Jury Sentences Boston Marathon Bomber to Death
A federal jury in Massachusetts sentenced Tsarnaev to death on six of 17 counts.
Dzhokhar Tsarnaev, the 21-year-old found guilty of bringing terror to the finish line of the 2013 Boston Marathon, has been sentenced to death in the first case of an Islamic extremist who has been condemned to execution in the United States.
Dzhokhar Tsarnaev, the 21-year-old found guilty of bringing terror to the finish line of the 2013 Boston Marathon, has been sentenced to death in the first case of an Islamic extremist who has been condemned to execution in the United States.
Tsarnaev and his slain brother, Tamerlan, had no formal affiliation with organized terror. But authorities believe they were influenced by Islamic radicals in the Russian region of Dagestan, where their mother lives.
Dzhokhar Tsarnaev was convicted April 8 of 30 charges linked to the bombings, 17 of which carried the death penalty. On Friday, a federal jury in Massachusetts agreed unanimously that he should die, pending an expected appeal — a process that could take months, or even years.
In past cases, defense attorneys and family members of victims have argued that executing terrorists only portrays them as martyrs who were felled by an infidel U.S. government. Attorneys for 9/11 plotter Zacarias Moussaoui successfully used this argument during his sentencing in 2006. Moussaoui is currently serving a life sentence at the federal Supermax prison in Florence, Colo.
A federal execution is a rare event. Since 2000, only three people have been executed by the United States, most notably Oklahoma City bomber Timothy McVeigh. The two others, Juan Raul Garza in 2001 and Louis Jones in 2003, were found guilty in murder cases. All three were put to death at the federal corrections facility in Terre Haute, Ind.

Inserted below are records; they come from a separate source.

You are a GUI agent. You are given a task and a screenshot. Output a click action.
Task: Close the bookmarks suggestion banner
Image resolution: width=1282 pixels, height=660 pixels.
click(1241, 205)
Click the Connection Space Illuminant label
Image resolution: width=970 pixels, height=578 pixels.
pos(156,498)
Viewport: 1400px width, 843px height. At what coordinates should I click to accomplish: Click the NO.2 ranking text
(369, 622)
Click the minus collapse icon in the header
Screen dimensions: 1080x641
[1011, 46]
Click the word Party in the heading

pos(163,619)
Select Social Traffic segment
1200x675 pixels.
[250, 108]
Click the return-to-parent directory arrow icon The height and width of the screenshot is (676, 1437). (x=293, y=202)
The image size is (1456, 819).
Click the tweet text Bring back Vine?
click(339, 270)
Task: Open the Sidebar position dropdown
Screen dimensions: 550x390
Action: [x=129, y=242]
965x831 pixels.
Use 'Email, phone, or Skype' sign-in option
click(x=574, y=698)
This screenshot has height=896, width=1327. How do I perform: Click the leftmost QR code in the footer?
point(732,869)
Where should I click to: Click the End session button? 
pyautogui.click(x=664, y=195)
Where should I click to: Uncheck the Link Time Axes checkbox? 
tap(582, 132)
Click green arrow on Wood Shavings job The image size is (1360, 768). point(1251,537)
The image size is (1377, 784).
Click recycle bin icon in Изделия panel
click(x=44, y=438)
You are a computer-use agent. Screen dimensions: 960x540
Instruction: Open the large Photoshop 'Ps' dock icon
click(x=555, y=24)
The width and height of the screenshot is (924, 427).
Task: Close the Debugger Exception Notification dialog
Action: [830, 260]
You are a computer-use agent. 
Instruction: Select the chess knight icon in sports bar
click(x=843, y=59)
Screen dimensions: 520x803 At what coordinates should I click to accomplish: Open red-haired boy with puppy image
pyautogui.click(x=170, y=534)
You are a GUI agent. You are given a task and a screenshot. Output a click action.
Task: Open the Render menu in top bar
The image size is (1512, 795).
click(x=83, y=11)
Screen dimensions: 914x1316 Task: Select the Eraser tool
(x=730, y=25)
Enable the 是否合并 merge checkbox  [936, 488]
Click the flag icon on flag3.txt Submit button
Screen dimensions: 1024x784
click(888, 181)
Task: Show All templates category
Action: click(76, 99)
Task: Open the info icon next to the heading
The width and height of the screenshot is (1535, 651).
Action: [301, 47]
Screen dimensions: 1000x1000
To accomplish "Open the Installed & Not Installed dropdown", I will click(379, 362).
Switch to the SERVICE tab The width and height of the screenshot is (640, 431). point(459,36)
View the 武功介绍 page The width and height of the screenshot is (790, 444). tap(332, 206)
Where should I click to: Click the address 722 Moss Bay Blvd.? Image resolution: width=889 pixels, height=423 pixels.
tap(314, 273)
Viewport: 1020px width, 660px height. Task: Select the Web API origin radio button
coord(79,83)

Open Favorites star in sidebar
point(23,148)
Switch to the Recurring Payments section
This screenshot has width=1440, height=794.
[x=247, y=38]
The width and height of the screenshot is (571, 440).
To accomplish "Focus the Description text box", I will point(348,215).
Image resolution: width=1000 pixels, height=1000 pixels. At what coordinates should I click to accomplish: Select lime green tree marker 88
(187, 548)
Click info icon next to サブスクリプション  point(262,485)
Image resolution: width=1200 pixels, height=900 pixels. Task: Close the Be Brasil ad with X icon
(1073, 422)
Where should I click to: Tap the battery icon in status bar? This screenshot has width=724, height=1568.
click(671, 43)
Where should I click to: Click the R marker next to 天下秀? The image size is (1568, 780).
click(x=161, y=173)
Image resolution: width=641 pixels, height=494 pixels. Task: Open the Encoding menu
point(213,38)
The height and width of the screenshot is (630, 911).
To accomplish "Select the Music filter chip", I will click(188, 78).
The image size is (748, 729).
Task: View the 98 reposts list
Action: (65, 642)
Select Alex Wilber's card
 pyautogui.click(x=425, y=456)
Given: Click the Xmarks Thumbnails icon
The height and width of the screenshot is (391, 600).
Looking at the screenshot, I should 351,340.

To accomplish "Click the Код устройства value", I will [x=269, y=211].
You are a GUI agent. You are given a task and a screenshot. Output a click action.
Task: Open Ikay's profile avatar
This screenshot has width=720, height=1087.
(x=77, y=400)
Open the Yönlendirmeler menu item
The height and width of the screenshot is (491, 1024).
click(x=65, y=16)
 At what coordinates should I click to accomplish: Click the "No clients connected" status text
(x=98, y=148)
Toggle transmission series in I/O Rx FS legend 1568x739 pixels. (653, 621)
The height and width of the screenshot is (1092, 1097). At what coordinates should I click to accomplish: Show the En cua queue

“By Amnesty International standards, if all we had was the federal government, the United States would be an abolitionist state,” Frank Zimring, a death penalty expert at the University of California-Berkeley, told FP on Friday.
There are currently 61 inmates sitting on death row in federal prisons. Since 1927, 37 federal prisoners have been executed.
A poll in Massachusetts showed 62 percent of Bostonians wanted Tsarnaev’s life spared. Until Friday, his lawyer, Judy Clarke, had never had a client who was ordered to be executed, including Unabomber Ted Kaczynski. Sister Helen Prejean, a influential death penalty opponent who was featured in the film, “Dead Man Walking,” also urged the jury not to send Tsarnaev to the lethal injection chamber. But the jury sentenced him to death on six of the 17 capital offenses.
The verdict comes as the United States deals with growing concerns about homegrown jihadist attacks inspired by the Islamic State and other extremist groups.
Earlier this month, Elton Simpson and and Nadir Soofi were killed by police after the two opened fire on an event celebrating cartoons of the Prophet Mohammed in Texas. Many Muslims consider portrayals of the prophet as blasphemous. And while the two gunmen didn’t appear to have formal ties with terror groups, social media posts indicated Simpson was sympathetic to Islamic extremists. The Islamic State has claimed credit for the Texas attack, although there is nothing to indicate it was directly involved.
The Boston bombings, which killed three people and injured 264 injured on April 15, 2013, was the worst terror attack on U.S. soil since 9/11. The Tsarnaev brothers managed to avoid capture for days, putting Boston and its suburbs on lockdown as law enforcement pursued them.
Tamerlan Tsarnaev was killed April 19, a day after shooting a Massachusetts Institute of Technology police officer during the manhunt. Hours later, Dzhokhar Tsarnaev was found hiding in a boat in a small town outside of Boston.